L'AI generativa a supporto del videomaker professionista: un video su Padova incontra Runway

Attraverso l'esperienza di Matteo, un videomaker professionista con grande esperienza vediamo come possiamo usare l'AI nei flussi di lavoro creativo per potenziare le capacità e le competenze. Scopriamo, inoltre, il primo video su Padova generato attraverso l'AI generativa di Runway.

L'AI generativa a supporto del videomaker professionista: un video su Padova incontra Runway
L'AI generativa a supporto del videomaker professionista: un video su Padova incontra Runway

Spesso leggiamo espressioni catastrofiche per quanto riguarda l'intelligenza artificiale e il mondo del lavoro. Personalmente, ritengo corretto interpretare questa nuova generazione di strumenti come un'estensione delle nostre capacità: sistemi che possono amplificare le nostre competenze per ottenere dei risultati migliori.

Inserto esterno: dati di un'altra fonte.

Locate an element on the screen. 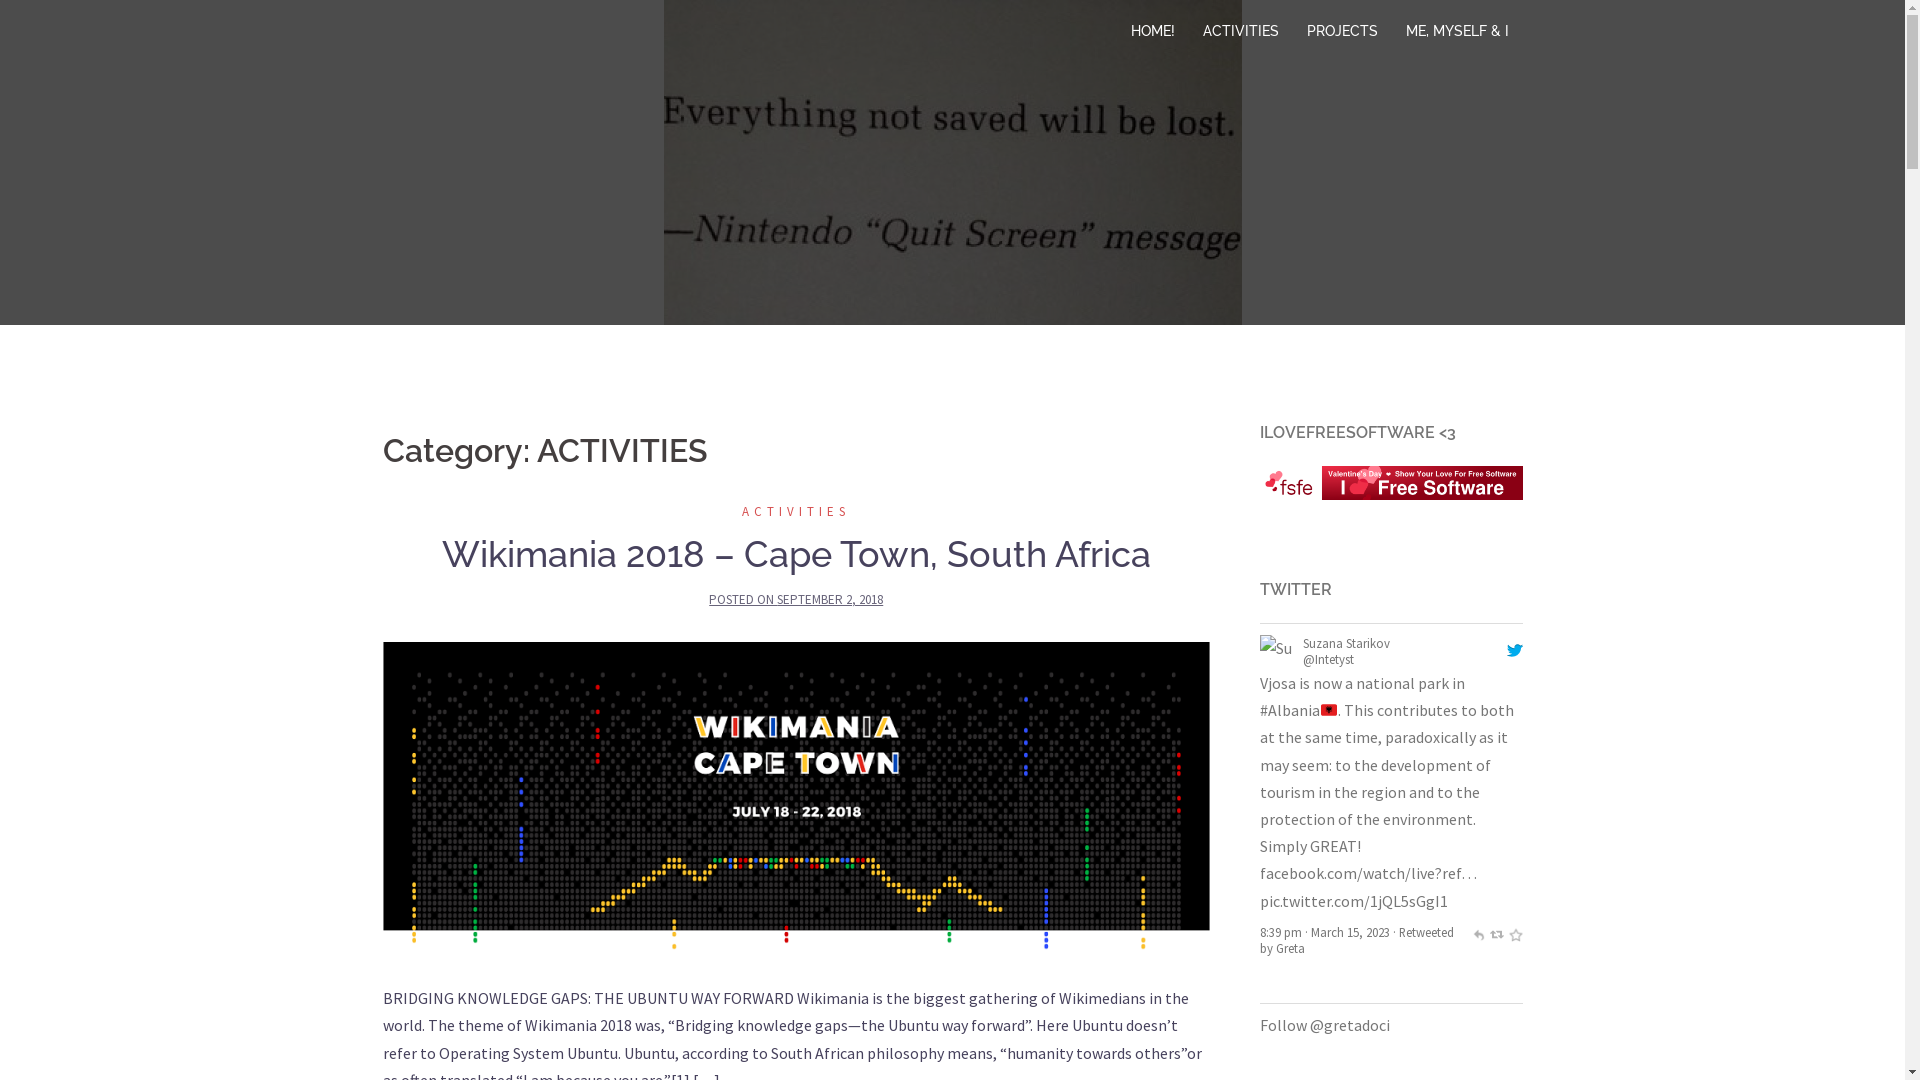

Per questo motivo, ho portato in questo post l'esperienza di Matteo Menapace, un caro amico, ma anche un videomaker professionista molto esperto e appassionato. Una passione che l'ha spinto a sfidare le estreme temperature della Siberia, l'ardente inferno del deserto iraniano del Lut e l'ha condotto persino sulle vette della catena montuosa del Karakorum, arrivando a presentare dei progetti alla Mostra del Cinema di Venezia.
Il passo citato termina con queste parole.